Records from a collection
################

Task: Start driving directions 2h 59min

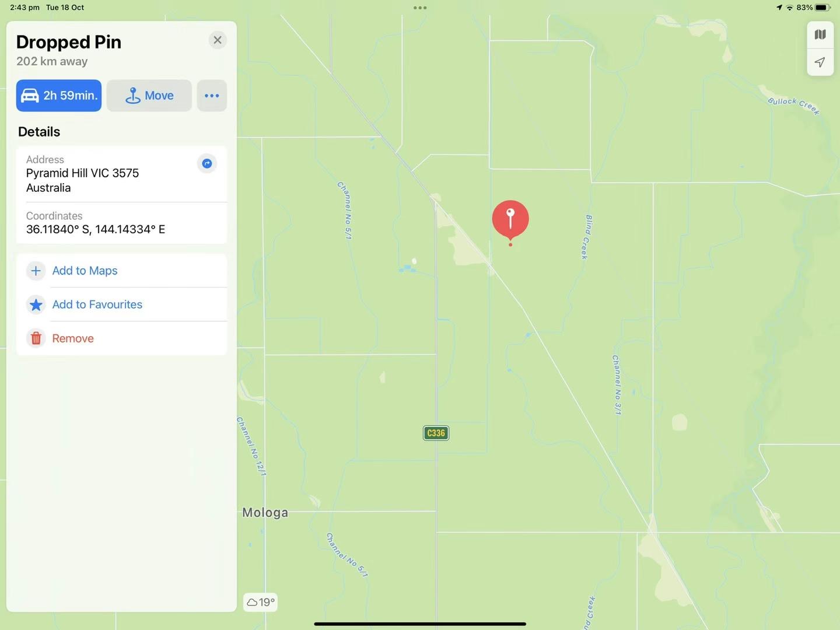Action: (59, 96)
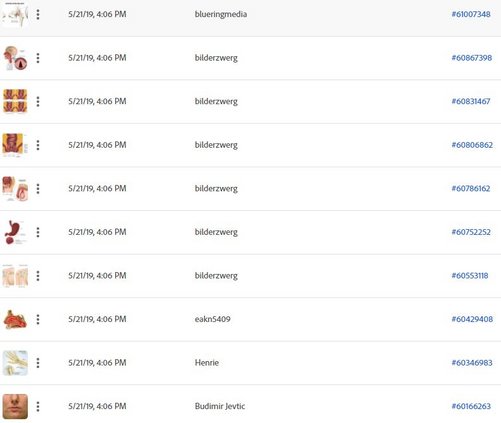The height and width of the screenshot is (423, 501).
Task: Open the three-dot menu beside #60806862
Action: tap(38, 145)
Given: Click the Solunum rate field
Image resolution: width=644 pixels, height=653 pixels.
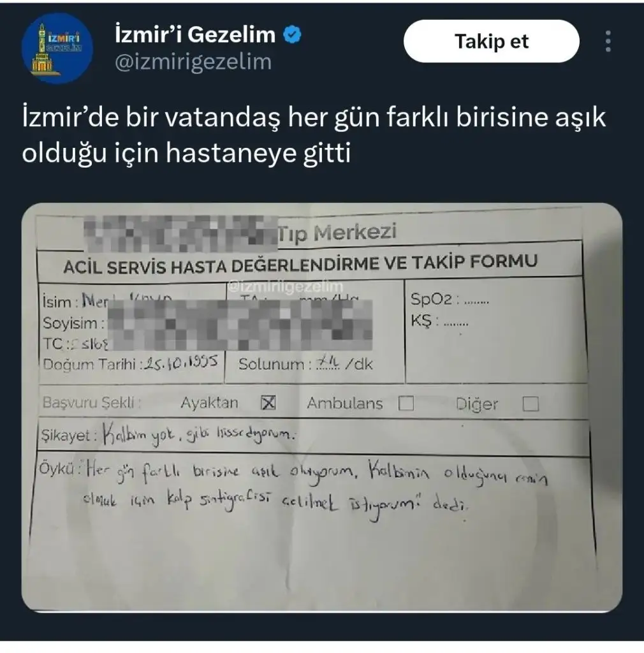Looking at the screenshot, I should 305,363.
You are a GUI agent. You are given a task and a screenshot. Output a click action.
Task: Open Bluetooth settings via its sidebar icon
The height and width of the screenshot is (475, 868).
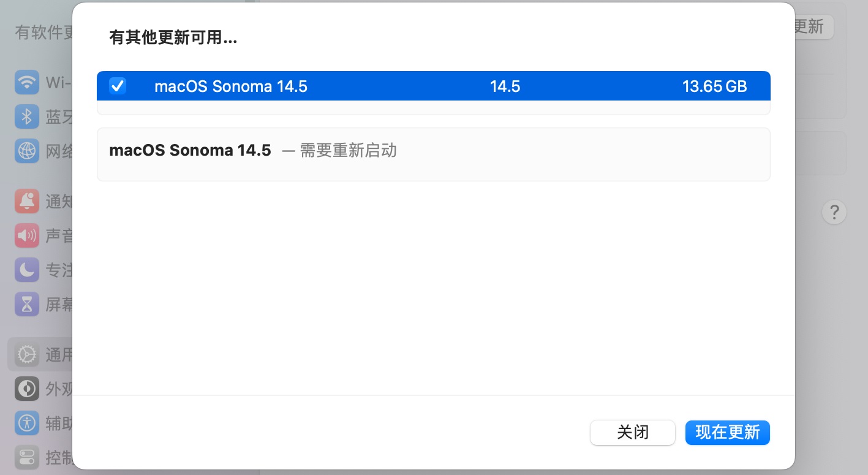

################

WHAT THE EXERCISE ASKS: Every record above, copied exactly and without a single picture, makes up the answer.

WRITTEN RESPONSE:
Task: Start driving directions 2h 59min

Action: (59, 96)
The height and width of the screenshot is (423, 501).
Task: Open the three-dot menu beside #60806862
Action: tap(38, 145)
Given: Click the Solunum rate field
Image resolution: width=644 pixels, height=653 pixels.
Looking at the screenshot, I should 305,363.
You are a GUI agent. You are given a task and a screenshot. Output a click action.
Task: Open Bluetooth settings via its sidebar icon
The height and width of the screenshot is (475, 868).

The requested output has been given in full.